Previsto il possibile cortocircuito commerciale, l'ambasciata italiana si era subito mossa con il governo di Nairobi e poco prima di Natale era riuscita a raggiungere un accordo con il viceministro del Commercio, Betty Maina. In sostanza il Kenya si impegnava a non svolgere ulteriori controlli se l'azienda esportatrice avesse rilasciato una certificazione ad hoc sulla qualità dei prodotti e fossero state svolte, prima della partenza, analisi da parte dell'Sgs – azienda leader mondiale per i servizi di ispezione, verifica, analisi e certificazione – la cui autorità è riconosciuta ufficialmente anche dal Paese africano.

Bloccati

Cosa, però, non avvenuta a inizio anno, quando la Kbs – nonostante il protocollo fosse stato rispettato – ha comunque deciso di svolgere un proprio controllo su due partite di pasta, rilevando una percentuale di proteina inferiore agli standard e bloccando il relativo carico al porto.
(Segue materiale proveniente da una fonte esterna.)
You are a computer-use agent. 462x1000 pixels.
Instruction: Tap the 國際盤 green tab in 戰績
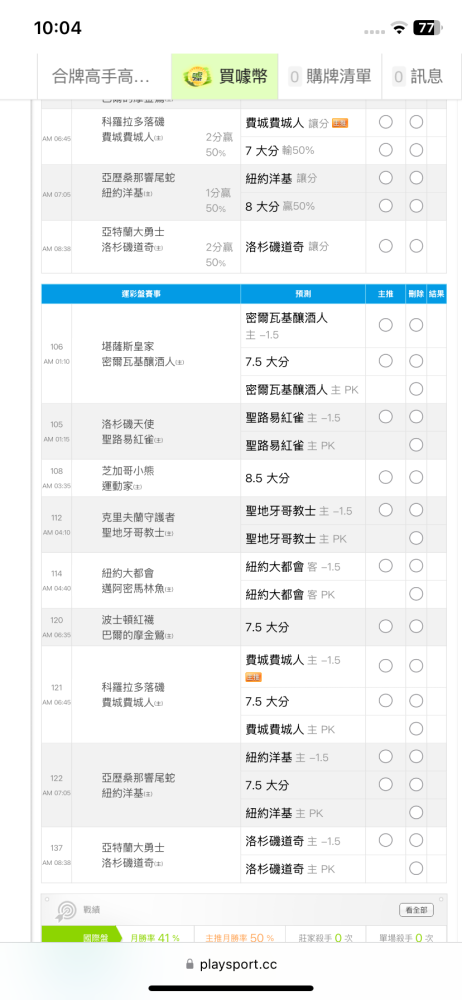[81, 938]
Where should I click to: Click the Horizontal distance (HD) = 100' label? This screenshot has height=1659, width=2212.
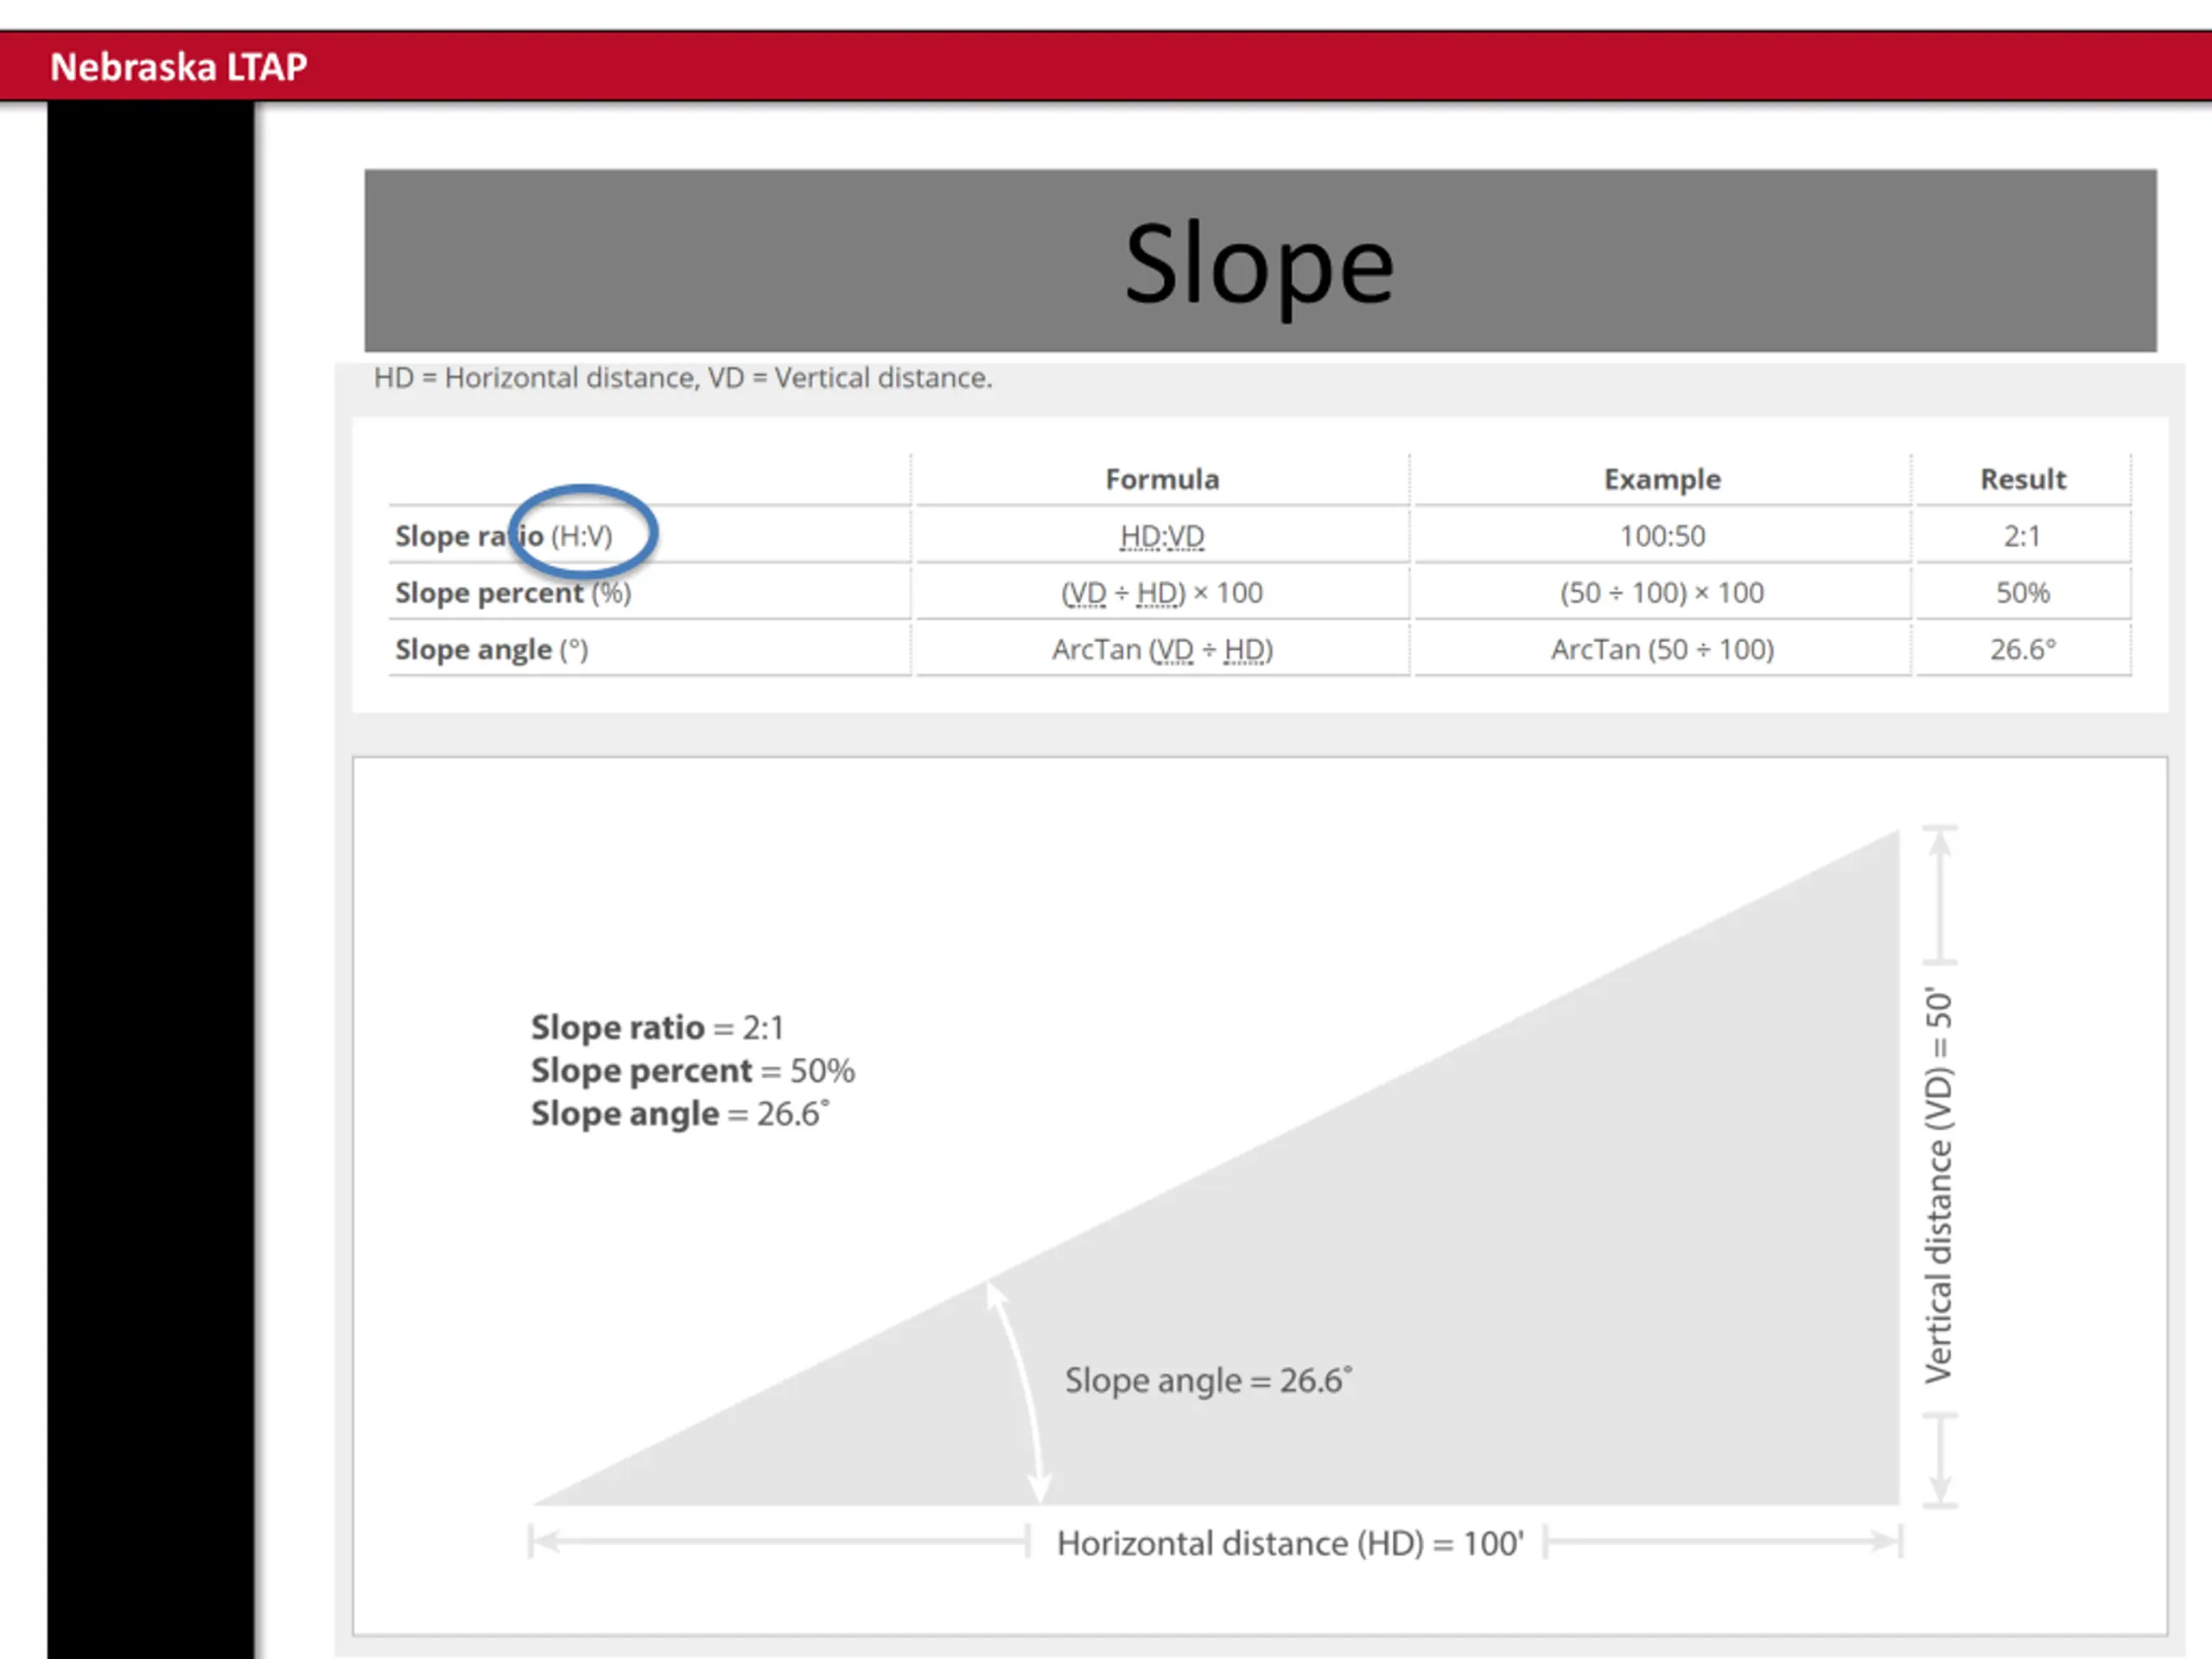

Entriamo nel dettaglio: Nairobi stabilisce, per quanto riguarda questo alimento, nel 10,5% il minimo di proteina consentito. Stando alla certificazione rilasciata dalla Sgs per conto di Divella – azienda italiana produttrice – la quantità era non inferiore al 13%, quindi ben al di sopra degli standard richiesti dal Kenya. Dopo le analisi della Kbs, tuttavia, la stima è stata abbassata all'8%, facendo scattare lo stop all'ingresso nel Paese. Misura che ha riguardato anche un'altra partita, prodotta da Ferrara, che a protestato con una lettera recapitata alla Kebs, al ministero keniano degli Esteri e alla nostra rappresentanza diplomatica a Nairobi. “Se il carico dovesse tornare indietro – si legge – ciò non solo nuocerebbe all'immagine della nostra azienda, fondata nel 1983, ma danneggerebbe i rapporti con uno dei nostri migliori clienti: la Luna Foods Stuff Limited (l'azienda africana importatrice ndr)”. La quale, per rimediare, si è offerta di pagare lo svolgimento di un nuovo test da parte della Kbs. L'ente governativo ha, però, risposto picche, sostenendo che le analisi erano state effettuate correttamente. 

Trattative

La querelle, da commerciale, è diventata politica. L'ambasciata italiana ha prima chiesto l'intervento dell'Unione europea – che sta affrontando problemi simili per conto di Paesi membri anche in settori diversi da quello alimentare – e ha poi chiesto un nuovo incontro al ministero locale del Commercio e alla Kebs, che, tuttavia, è piuttosto refrattaria a un confronto diretto.

Situazione difficile  

Roberto Miano, decano degli esportatori italiani in Kenya, dopo l'approvazione della normativa, a MalindiKenya.net, aveva già parlato di una situazione che sta “diventando insostenibile, anche per noi che facciamo da anni questo lavoro puntando sulla qualità dell’export italiano, oltre ad abolire la verifica dei prodotti sul posto e inviare ogni prodotto per analisi, il Kenya Bureau of Standards utilizza parametri diversi da quelli dell’Unione Europea e questo crea ulteriori problemi”. Eppure i prodotti italiani sono certificati dalle norme europee Iso che ne garantiscono la qualità, consentendone l’esportazione in gran parte dei Paesi del mondo. “Non solo – aveva aggiunto Miano – quasi tutte le aziende italiane che sono sul mercato keniano, hanno decenni di vita commerciale alle spalle in questo Paese in cui la presenza di prodotti alimentari italiani è sempre stata vista come una garanzia di qualità”.